At this valuation, CrowdStrike must not only continue to beat expectations, but it also needs to do so by a widening margin to drive further upside. A slowdown in revenue growth, even one caused by market conditions rather than execution, could pressure the stock.

Growth Is Still Strong, Just Not Hypergrowth

Revenue and annual recurring revenue (ARR) continue to grow, albeit at a measured pace rather than an explosive one. In its most recent quarter, revenue rose 21% year-over-year to $1.23 billion, and ARR climbed in the low 30% range, driven by multi-module adoption across the Falcon platform.

Those are outstanding metrics for a mature cybersecurity company. But they’re not the 40–60% growth rates that fueled previous multiple expansions.

CrowdStrike financial table showing volatile multi-year growth metrics, including sharp swings in revenue, EBITDA, and cash-flow performance.

There could be several reasons for this. The first one may seem counterintuitive. That is, operating leverage is starting to kick in. Adjusted operating margins have moved into the mid-20% range, and free cash flow continues to scale as more workloads consolidate on Falcon.

The underlying business is becoming more efficient. If CrowdStrike enters a “scale and optimize” era rather than a “hypergrowth at any cost” era, long-term investors could be rewarded. But valuation needs to compress, or earnings need to catch up to the stock price. Neither of those is a given.

Competition and Market Rotation: A New Headwind

That’s because of the second reason. Competitive pressure is another consideration. Microsoft’s Defender suite remains the biggest obstacle to pricing power, and Palo Alto Networks (NASDAQ: PANW) continues to bundle aggressively across cloud and endpoint.

Add a potential 2026 market environment that favors lower-multiple, cash-generating stocks as rates ease, and it’s fair to say CrowdStrike could be a tough trade in the first half of the year.

How Traders Can Approach CRWD in 2026

CrowdStrike enters 2026 in a corrective phase, trading near 474 and sitting below its 50‑day moving average but still above its 200‑day line, a sign of a pullback within a longer‑term uptrend.

With an RSI near 36 (not shown) and a negative MACD, the stock is mildly oversold. This creates a backdrop where oversold bounces are plausible even as short‑term momentum remains weak.

CrowdStrike shares trend lower below the 50-day SMA as weakening momentum and a soft MACD signal pressure the stock.

For active traders, this environment favors risk‑defined bullish strategies rather than outright shorting. The company’s options chain supports that for Jan. 9, 2026.

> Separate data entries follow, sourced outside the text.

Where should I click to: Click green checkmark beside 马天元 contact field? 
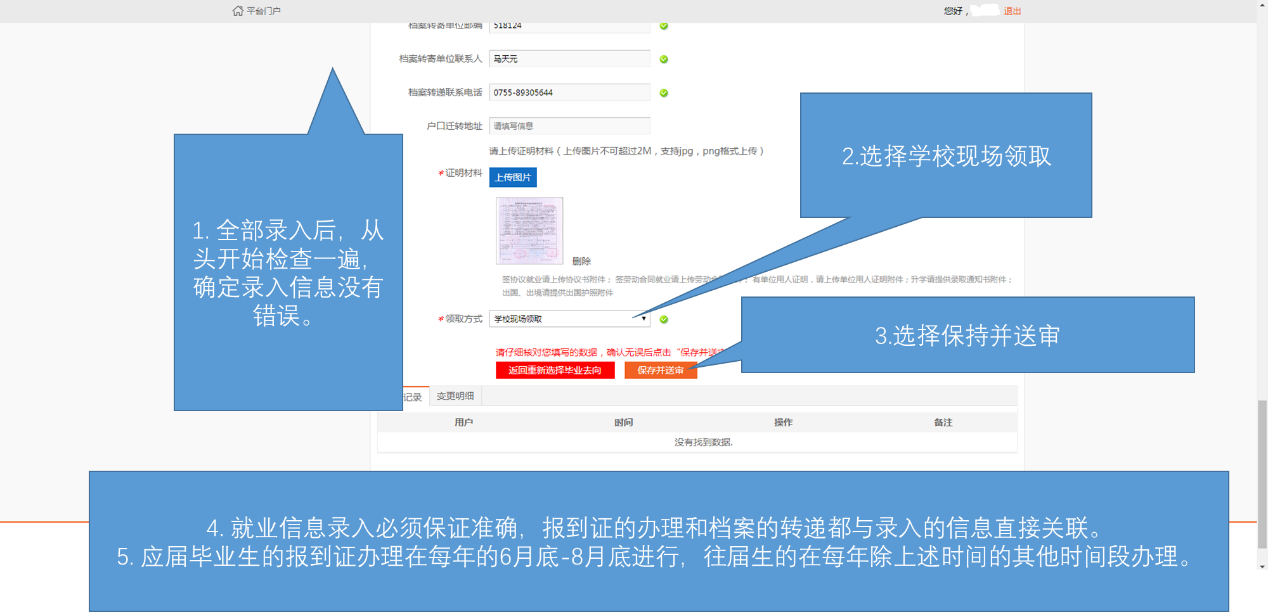tap(664, 59)
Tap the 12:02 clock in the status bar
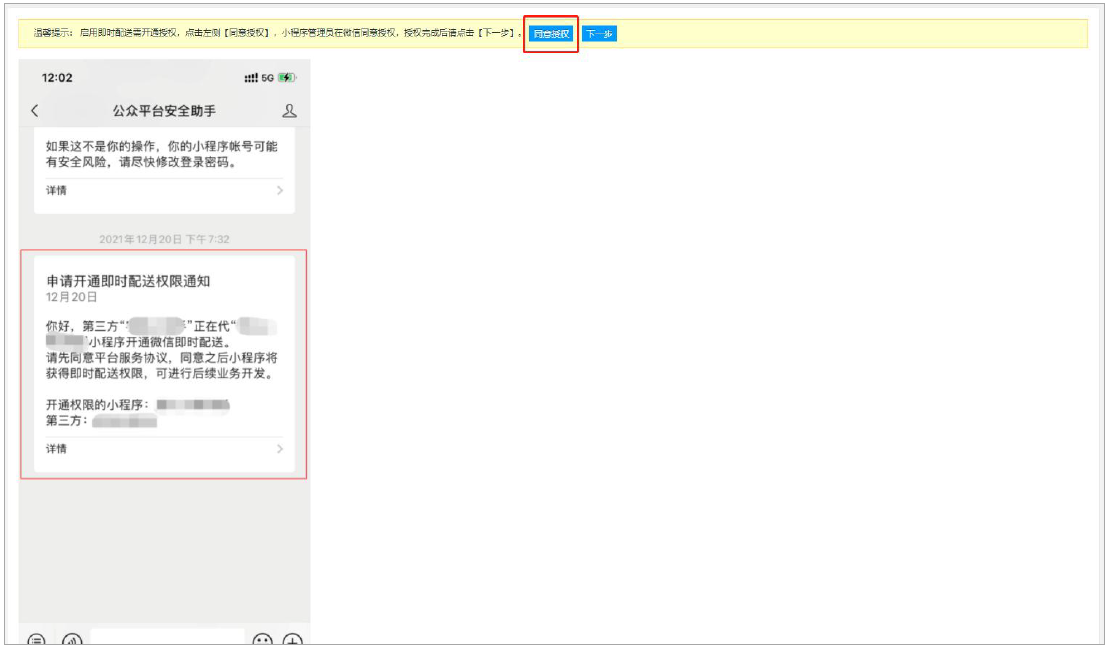The height and width of the screenshot is (648, 1109). 57,78
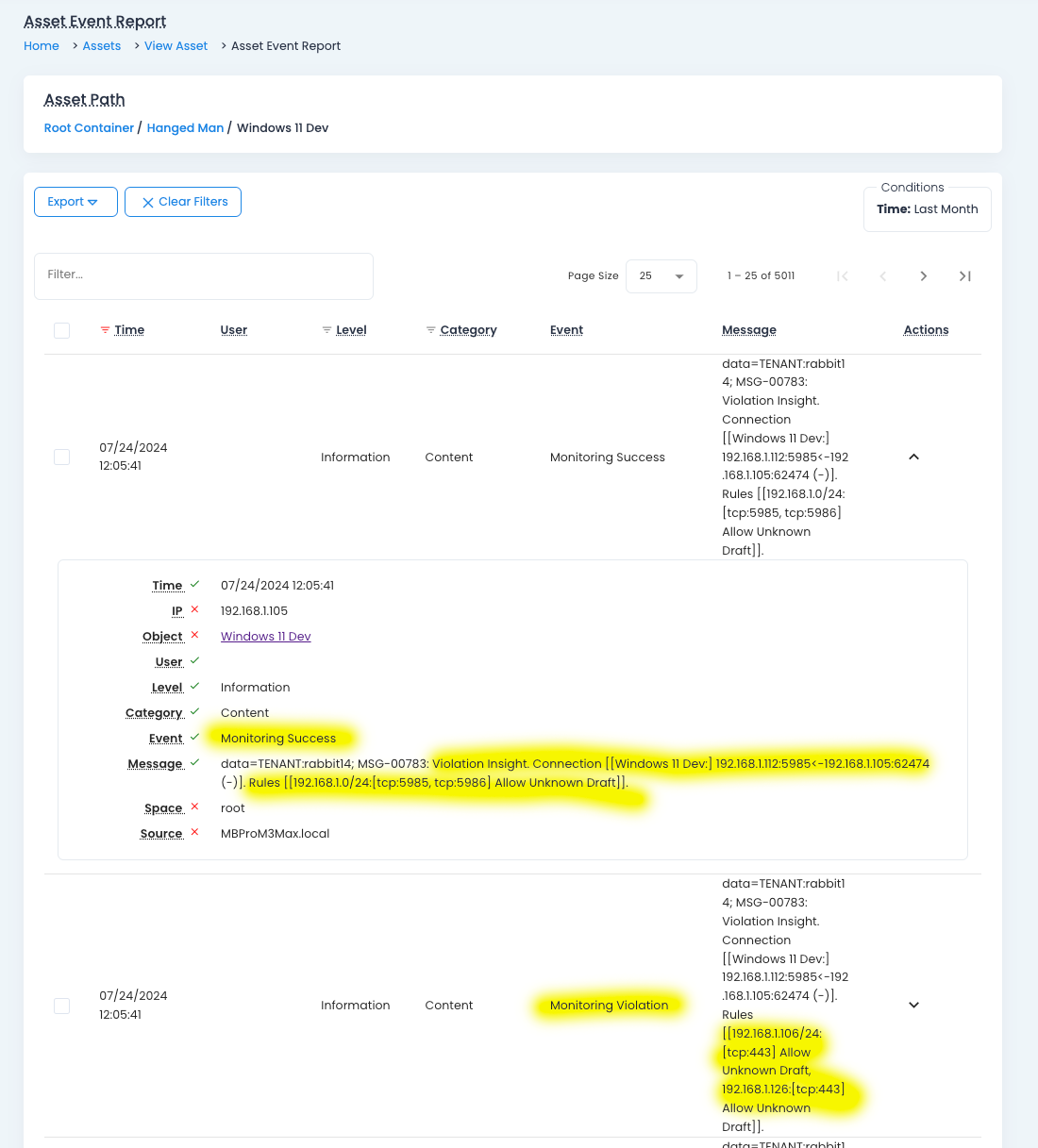The width and height of the screenshot is (1038, 1148).
Task: Click the Clear Filters button
Action: point(182,202)
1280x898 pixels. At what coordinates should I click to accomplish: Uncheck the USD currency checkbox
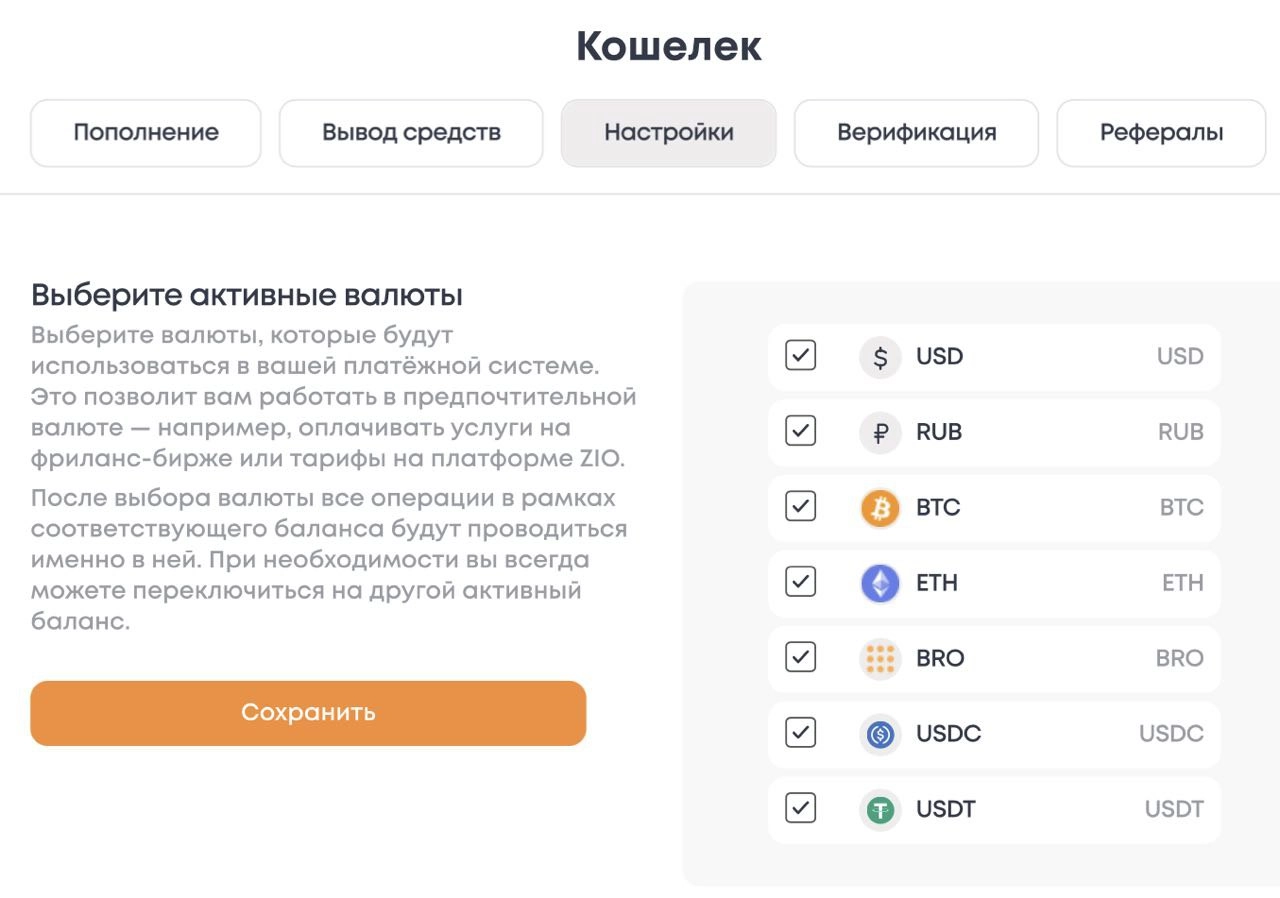(x=801, y=355)
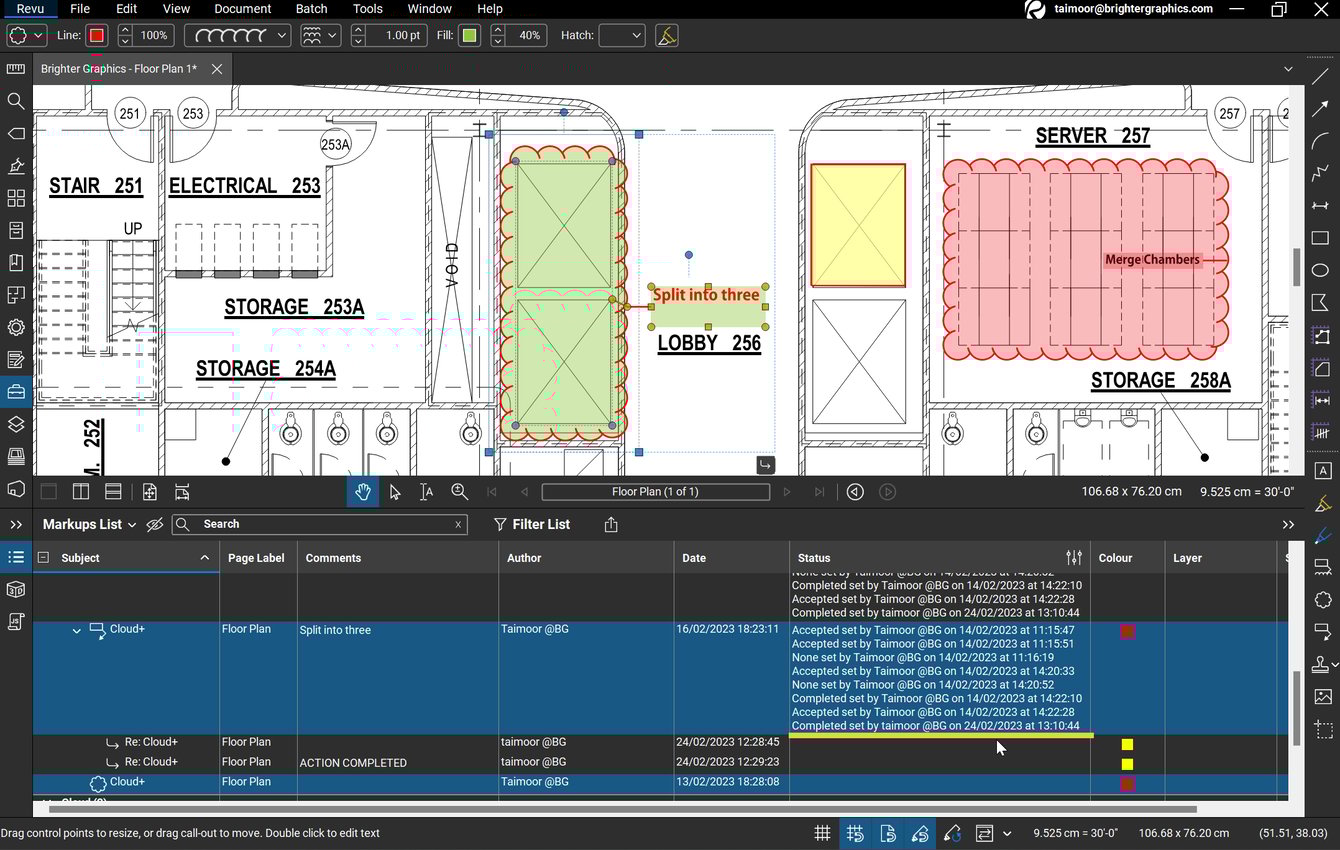Select the Line tool
Screen dimensions: 1340x850
[x=1320, y=75]
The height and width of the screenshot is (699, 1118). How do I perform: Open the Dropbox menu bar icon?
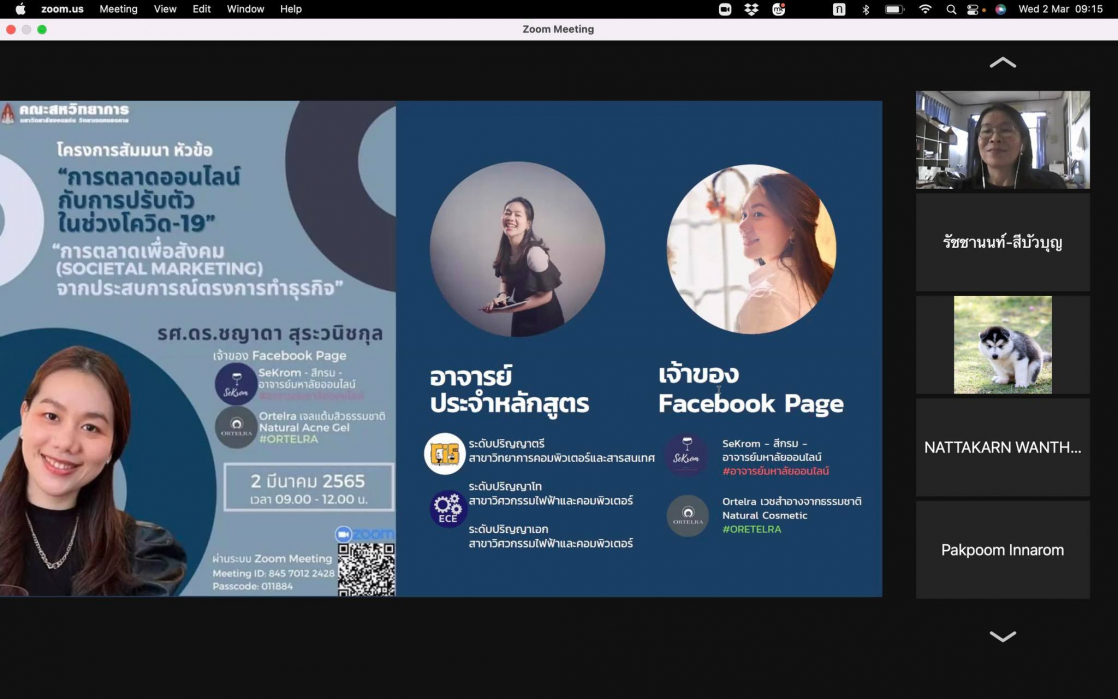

Short‑dated call spreads around the 470–495 range can target a rebound toward the declining 50‑day moving average, while limiting capital at risk. More cautious traders can use small, out‑of‑the‑money puts to hedge long stock or express a tactical bearish view, accepting a defined premium as the maximum loss.

Other ideas include:

  • Cash-secured puts near the 475 strike, where notable open interest appears. This allows bullish investors to get paid while potentially entering at a discount if shares drift lower.
  • Existing holders can layer covered calls in the 500–520 band to capture income without capping too much upside. Key risk levels sit in the 460–465 support zone and, more decisively, near 450, below which the bullish pullback thesis begins to break down.

Good Company, Tough Trade

CrowdStrike is still a best-in-breed among cybersecurity stocks. The Falcon platform remains one of the most comprehensive endpoint and cloud security ecosystems available. Furthermore, customer retention is strong, ARR is growing, and the balance sheet is in excellent shape.

None of that is in dispute. What is in dispute is whether investors should continue to pay a premium price for growth that’s gradually normalizing.

For long-term investors, CrowdStrike is still a name to watch and perhaps accumulate on deeper pullbacks. But for traders or valuation-sensitive investors, CRWD looks more like a Hold than a Buy heading into 2026. It’s a good company. It’s just a tough trade at today’s price.